Problem to solve
Can you retype the rows exactly, starting with the line containing "Where should I" and ending with the line containing "[x=217, y=143]", both included, and leave the pictures out of your answer?

Exercise input
----
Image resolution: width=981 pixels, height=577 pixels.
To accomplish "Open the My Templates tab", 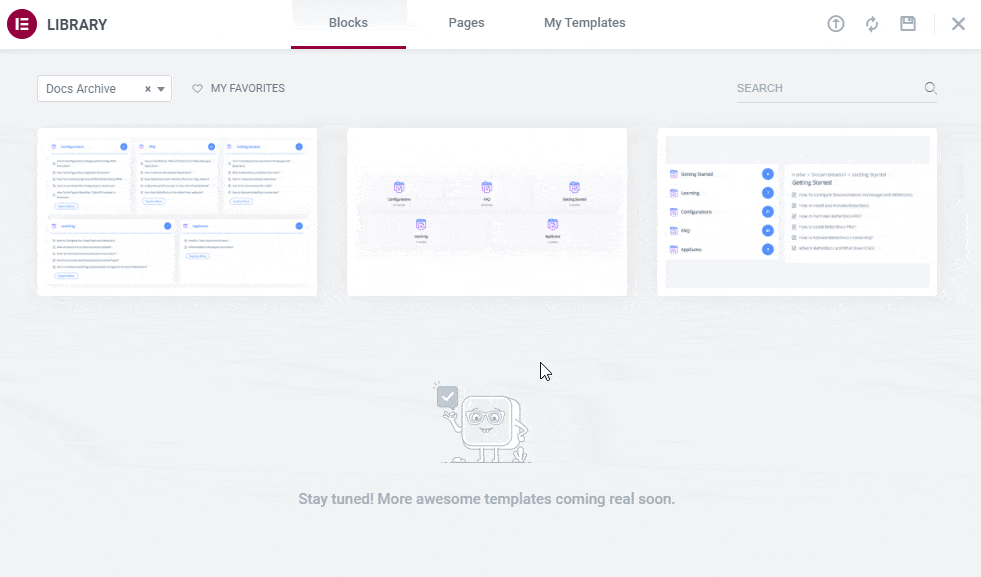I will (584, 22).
----
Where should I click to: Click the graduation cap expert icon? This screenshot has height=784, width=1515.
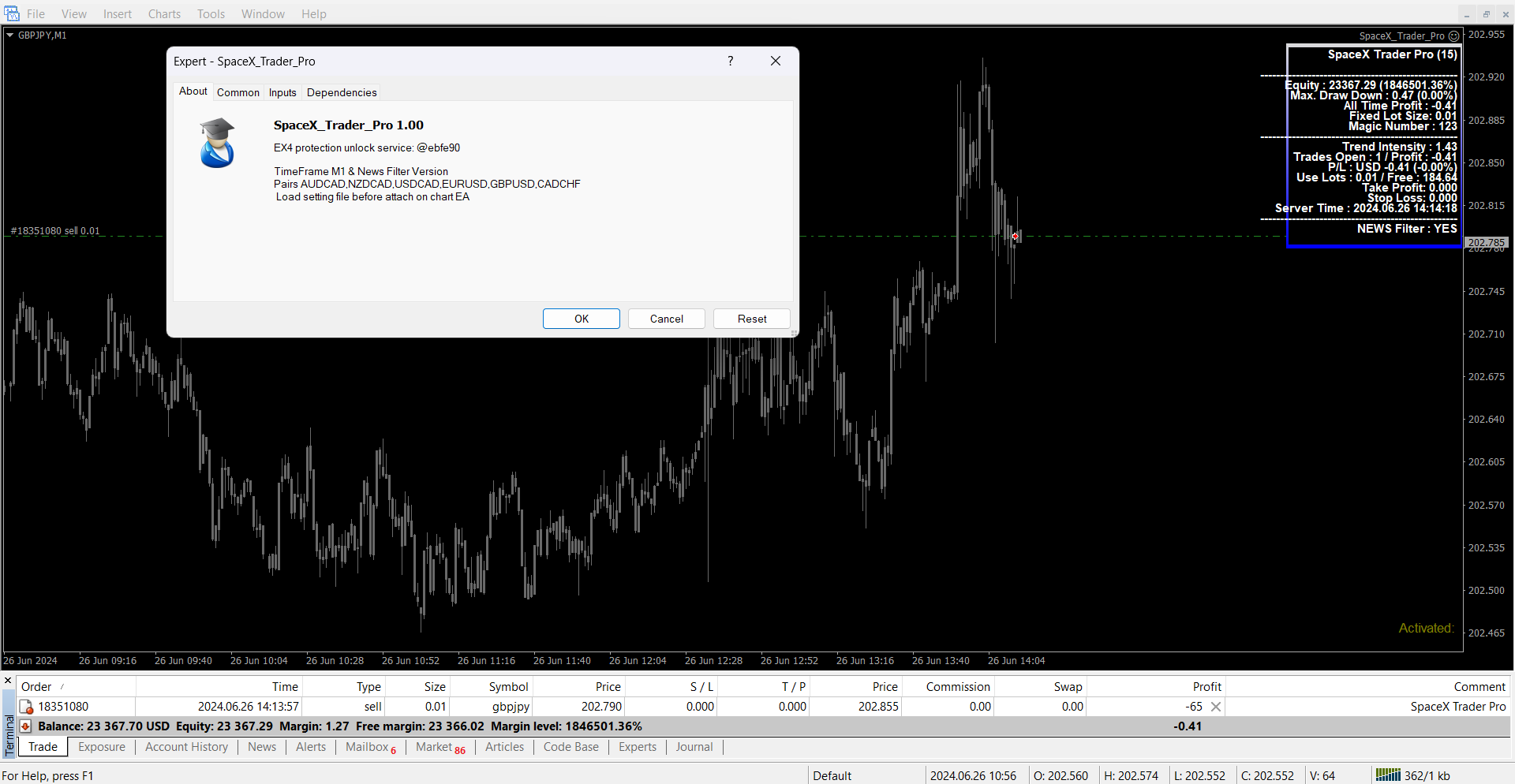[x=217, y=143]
----
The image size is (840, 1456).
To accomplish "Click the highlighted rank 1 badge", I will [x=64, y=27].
----
Exercise solution
Where should I click to: Click the graduation cap expert icon? This screenshot has height=784, width=1515.
[x=217, y=143]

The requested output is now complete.